> [SOURCE DOCUMENT]:
Ultimately, individual drinkers will have to decide this on their own, at least until some new research surfaces. Preventing or minimizing oxidation reactions is as simple as keeping oxygen away from the roasted coffee beans. Of course, with the atmospheric concentration of oxygen at about 21 percent, that isn’t so easy. Simply putting just-roasted coffee in an oxygen-impermeable container and sealing it doesn’t solve the problem since the air trapped in the container is full of oxygen. Besides, even if coffee were sealed up in a container, the container would likely explode as a result of the pressure build-up from all the volatile compounds being released! So, either the air has to be completely sucked out of the container before it is sealed or all the air must be replaced with a gas that is completely inert, like nitrogen.

I have no knowledge that any company packages just-roasted coffee and then evacuates the air before sealing it, though it seems like a worthwhile strategy. Many larger roasters do flush bags with nitrogen before sealing them. Some research supports this as an effective means of extending the acceptability of the coffee farther from the roast date than by using normal air. Lastly, controlling the amount of water coffee is exposed to is fairly simple. If the coffee is packed in an oxygen-impermeable container, then the container is also likely to be water impermeable. After the container in opened, keeping the coffee in an air-tight container that is waterproof should help minimize exposure to any humidity in the air, although, if the air was full of moisture when the coffee was sealed or closed in a container, then the container won’t offer any protection.

So, what’s the story with the bag and its belly button? The bags that have them are made out of oxygen-impermeable materials. Generally, they prevent many gases from passing through. Thus, as mentioned before, if freshly roasted coffee is sealed in a bag, it is liable to explode. The belly button, more formally known as a one-way valve, is a crafty device that allows gas to exit the bag but prevents any gas from entering. It is a release valve; the carbon dioxide and other volatile compounds can escape but oxygen cannot enter. The one-way valve is a fantastic tool but it has its limitations. 

For one thing, unless the air trapped in the bag while sealing it is replaced with something inert, preventing oxygen from entering is irrelevant; the bag is already full of it (though the valve still prevents the bag from exploding). Secondly, once the bag is opened by the consumer, any internal protection is lost and the consumer must repackage the coffee as best as possible. Ultimately, we aren’t able to prevent the staling process from occurring. At best, it can be delayed. However, if coffee is drunk within a few weeks of roasting, the need to delay staling is most likely unnecessary. After all, the freshly roasted coffee will still be pretty fresh!

WHAT DO YOU MEAN BY COFFEE FRESHNESS?

WE ALL WANT THE BEST POSSIBLE EXPERIENCE FROM OUR COFFEE. OBVIOUSLY, THIS MEANS IT OUGHT TO BE FRESH. THAT SOUNDS GOOD, OF COURSE, BUT WHAT EXACTLY DO WE MEAN BY FRESHNESS?

> [REQUIRED ACTIONS]:
1. From the text on coffee packaging, return the passage that begins at the words "WE ALL WANT" and stops after "MEAN BY FRESHNESS?".
2. Answer these questions using the text on coffee packaging:
(a) What is the approximate atmospheric concentration of oxygen?
(b) What gas do many larger roasters flush bags with before sealing them?
(c) What is the bag's belly button more formally known as?

Interface element records:
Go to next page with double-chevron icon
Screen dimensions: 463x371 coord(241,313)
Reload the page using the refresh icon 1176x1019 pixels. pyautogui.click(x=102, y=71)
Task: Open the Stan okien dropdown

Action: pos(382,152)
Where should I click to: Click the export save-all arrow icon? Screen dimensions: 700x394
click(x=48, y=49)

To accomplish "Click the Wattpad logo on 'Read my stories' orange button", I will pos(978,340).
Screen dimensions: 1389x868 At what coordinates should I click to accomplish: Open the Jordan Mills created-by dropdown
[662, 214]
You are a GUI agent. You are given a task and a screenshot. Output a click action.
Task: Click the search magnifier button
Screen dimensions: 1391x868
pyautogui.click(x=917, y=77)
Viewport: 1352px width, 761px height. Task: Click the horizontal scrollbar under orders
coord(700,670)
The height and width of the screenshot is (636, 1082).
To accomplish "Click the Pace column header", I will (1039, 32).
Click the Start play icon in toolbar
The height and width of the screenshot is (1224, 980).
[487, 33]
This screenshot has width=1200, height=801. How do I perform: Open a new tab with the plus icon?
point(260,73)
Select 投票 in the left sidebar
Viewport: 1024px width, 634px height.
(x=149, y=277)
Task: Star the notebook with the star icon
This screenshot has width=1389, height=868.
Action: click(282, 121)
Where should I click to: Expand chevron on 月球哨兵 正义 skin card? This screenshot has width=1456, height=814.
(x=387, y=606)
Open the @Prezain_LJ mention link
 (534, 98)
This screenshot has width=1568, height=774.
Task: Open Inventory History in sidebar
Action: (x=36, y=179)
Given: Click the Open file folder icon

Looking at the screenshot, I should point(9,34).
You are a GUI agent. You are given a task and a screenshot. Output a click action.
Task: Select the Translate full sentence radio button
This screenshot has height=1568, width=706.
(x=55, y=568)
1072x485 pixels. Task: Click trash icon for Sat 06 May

> [FULL SOLUTIONS]:
1.
WE ALL WANT THE BEST POSSIBLE EXPERIENCE FROM OUR COFFEE. OBVIOUSLY, THIS MEANS IT OUGHT TO BE FRESH. THAT SOUNDS GOOD, OF COURSE, BUT WHAT EXACTLY DO WE MEAN BY FRESHNESS?

2.
(a) About 21 percent
(b) Nitrogen
(c) A one-way valve